This song won’t win any popularity contests, but this is a groove to jazz up your style. While many of the songs in this series have a notable mass appeal, this song is drawn from the annals of Jason Mraz’s live show repertoire. In my opinion, Jason’s best songs are not on his studio albums. There is an adventurous flavor to Jason’s B sides that never gets felt on his radio singles, and there is an energy and an inventiveness in his live show that I don’t think he has ever matched on his albums.
This groove is a twisty blend of jazz rhythm and pop harmony with lyrics that perhaps would make more sense with the help of psychedelics. It’s an empty chuck 8th note groove that can start out puzzlingly simple and becomes unexpectedly difficult when you start to add the variations. As always, the live material of these artists give gems that the studio albums never can.
The basic picking groove takes a little getting used to because the thumb slap comes immediately after a syncopated finger pluck. Still all 4 bars of this short loop are rhythmically identical so it doesn’t take long to get the idea. Singing over this groove can present a problem even for the experienced singing guitarist, and it takes a minute to realize it is because of how unexpectedly complex the vocal rhythms are. If you do the advanced version of this song, you have to try to mix the guitar variations an do the vocal improvisation in the bridges (yes multiple bridges). I can’t take the edge off of that one, so if you want to really play this song get ready to dig your heels in and explore unbeaten paths.
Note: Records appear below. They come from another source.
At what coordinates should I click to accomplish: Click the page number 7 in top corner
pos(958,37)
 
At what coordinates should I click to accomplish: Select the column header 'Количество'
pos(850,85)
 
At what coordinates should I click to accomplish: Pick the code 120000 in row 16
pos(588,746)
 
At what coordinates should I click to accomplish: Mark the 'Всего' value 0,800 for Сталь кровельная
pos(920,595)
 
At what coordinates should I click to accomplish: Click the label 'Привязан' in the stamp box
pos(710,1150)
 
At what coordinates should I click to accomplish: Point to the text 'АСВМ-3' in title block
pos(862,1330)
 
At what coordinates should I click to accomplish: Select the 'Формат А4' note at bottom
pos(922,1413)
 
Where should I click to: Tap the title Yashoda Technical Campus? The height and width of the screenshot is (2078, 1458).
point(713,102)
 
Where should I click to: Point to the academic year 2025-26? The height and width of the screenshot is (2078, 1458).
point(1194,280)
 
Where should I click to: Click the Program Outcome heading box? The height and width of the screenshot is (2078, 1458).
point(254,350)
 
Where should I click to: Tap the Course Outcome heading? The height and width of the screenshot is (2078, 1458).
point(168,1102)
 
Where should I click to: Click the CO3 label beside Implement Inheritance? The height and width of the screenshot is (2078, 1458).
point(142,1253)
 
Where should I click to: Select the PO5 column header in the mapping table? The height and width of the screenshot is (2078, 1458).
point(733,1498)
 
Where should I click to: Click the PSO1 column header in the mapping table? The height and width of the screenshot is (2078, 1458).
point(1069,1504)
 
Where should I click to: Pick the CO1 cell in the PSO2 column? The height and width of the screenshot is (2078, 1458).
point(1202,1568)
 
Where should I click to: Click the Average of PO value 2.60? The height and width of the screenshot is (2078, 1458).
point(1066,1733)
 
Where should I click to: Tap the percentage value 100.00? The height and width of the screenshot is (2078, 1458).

One fussy note about the harmony in this song. I’ve written out what I perceive the progressions to be, but the chord voicings are jazz voicings that, in the most technical sense are ambiguous. Jason’s fundamental harmonic progression is a minor pop box, nothing original here. The twist is that the C and the G chord are voice quartally (in a series of 4ths). Quartal voicings on guitar will often include more color extensions than core triad tones. The quartal voicings Jason is using don’t have either of the guide tones (guide tones are the 3rd and 7th of the chord), so the quality of the chord is strictly ambiguous. Since there aren’t many notes that are outside the parent scale of this song, you just assume every missing note would be taken from inside the scale to fill out the chord. You can therefore assume that the chord quality would be the natural extension out of the scale. I point this out because I don’t want you to tell your friends that these chords are the chords that I have listed. If you take them out of context, you can’t really call them that. They are just a root with the 5th, 9th and 13th extensions.